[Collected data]
-------------------------

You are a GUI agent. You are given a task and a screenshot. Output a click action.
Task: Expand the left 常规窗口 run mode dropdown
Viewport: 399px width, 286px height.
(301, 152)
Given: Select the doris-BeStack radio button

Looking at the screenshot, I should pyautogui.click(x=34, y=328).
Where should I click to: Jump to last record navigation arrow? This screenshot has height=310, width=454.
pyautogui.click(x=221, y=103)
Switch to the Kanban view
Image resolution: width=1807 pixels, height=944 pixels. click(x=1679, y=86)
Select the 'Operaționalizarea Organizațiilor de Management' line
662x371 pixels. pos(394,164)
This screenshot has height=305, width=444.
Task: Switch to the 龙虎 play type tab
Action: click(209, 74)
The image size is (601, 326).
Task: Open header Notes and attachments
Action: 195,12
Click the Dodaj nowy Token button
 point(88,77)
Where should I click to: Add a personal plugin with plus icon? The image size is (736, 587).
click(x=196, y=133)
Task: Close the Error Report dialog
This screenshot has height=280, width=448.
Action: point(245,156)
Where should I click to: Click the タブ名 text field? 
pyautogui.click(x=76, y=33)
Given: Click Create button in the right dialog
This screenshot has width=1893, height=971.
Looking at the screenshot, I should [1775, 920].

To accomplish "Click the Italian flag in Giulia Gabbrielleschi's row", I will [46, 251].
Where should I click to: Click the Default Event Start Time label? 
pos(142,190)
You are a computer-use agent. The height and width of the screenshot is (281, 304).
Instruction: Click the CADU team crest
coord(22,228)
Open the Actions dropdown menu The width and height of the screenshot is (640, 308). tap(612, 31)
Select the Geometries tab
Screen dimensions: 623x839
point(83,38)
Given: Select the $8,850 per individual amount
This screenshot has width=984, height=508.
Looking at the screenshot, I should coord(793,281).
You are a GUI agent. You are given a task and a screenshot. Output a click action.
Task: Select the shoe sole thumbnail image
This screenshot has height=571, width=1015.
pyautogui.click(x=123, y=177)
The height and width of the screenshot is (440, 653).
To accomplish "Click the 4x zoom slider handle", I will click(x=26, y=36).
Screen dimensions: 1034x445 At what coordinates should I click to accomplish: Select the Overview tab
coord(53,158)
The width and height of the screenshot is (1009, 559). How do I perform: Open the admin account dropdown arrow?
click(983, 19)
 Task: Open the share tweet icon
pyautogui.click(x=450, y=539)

-------------------------

Task description: Print out every record again, exactly and in full.

Output below:
You are a GUI agent. You are given a task and a screenshot. Output a click action.
Task: Expand the left 常规窗口 run mode dropdown
Viewport: 399px width, 286px height.
(301, 152)
Given: Select the doris-BeStack radio button

Looking at the screenshot, I should pyautogui.click(x=34, y=328).
Where should I click to: Jump to last record navigation arrow? This screenshot has height=310, width=454.
pyautogui.click(x=221, y=103)
Switch to the Kanban view
Image resolution: width=1807 pixels, height=944 pixels. click(x=1679, y=86)
Select the 'Operaționalizarea Organizațiilor de Management' line
662x371 pixels. pos(394,164)
This screenshot has height=305, width=444.
Task: Switch to the 龙虎 play type tab
Action: click(209, 74)
The image size is (601, 326).
Task: Open header Notes and attachments
Action: 195,12
Click the Dodaj nowy Token button
 point(88,77)
Where should I click to: Add a personal plugin with plus icon? The image size is (736, 587).
click(x=196, y=133)
Task: Close the Error Report dialog
This screenshot has height=280, width=448.
Action: point(245,156)
Where should I click to: Click the タブ名 text field? 
pyautogui.click(x=76, y=33)
Given: Click Create button in the right dialog
This screenshot has width=1893, height=971.
Looking at the screenshot, I should [1775, 920].

To accomplish "Click the Italian flag in Giulia Gabbrielleschi's row", I will [46, 251].
Where should I click to: Click the Default Event Start Time label? 
pos(142,190)
You are a computer-use agent. The height and width of the screenshot is (281, 304).
Instruction: Click the CADU team crest
coord(22,228)
Open the Actions dropdown menu The width and height of the screenshot is (640, 308). tap(612, 31)
Select the Geometries tab
Screen dimensions: 623x839
point(83,38)
Given: Select the $8,850 per individual amount
This screenshot has width=984, height=508.
Looking at the screenshot, I should coord(793,281).
You are a GUI agent. You are given a task and a screenshot. Output a click action.
Task: Select the shoe sole thumbnail image
This screenshot has height=571, width=1015.
pyautogui.click(x=123, y=177)
The height and width of the screenshot is (440, 653).
To accomplish "Click the 4x zoom slider handle", I will click(x=26, y=36).
Screen dimensions: 1034x445 At what coordinates should I click to accomplish: Select the Overview tab
coord(53,158)
The width and height of the screenshot is (1009, 559). How do I perform: Open the admin account dropdown arrow?
click(983, 19)
 Task: Open the share tweet icon
pyautogui.click(x=450, y=539)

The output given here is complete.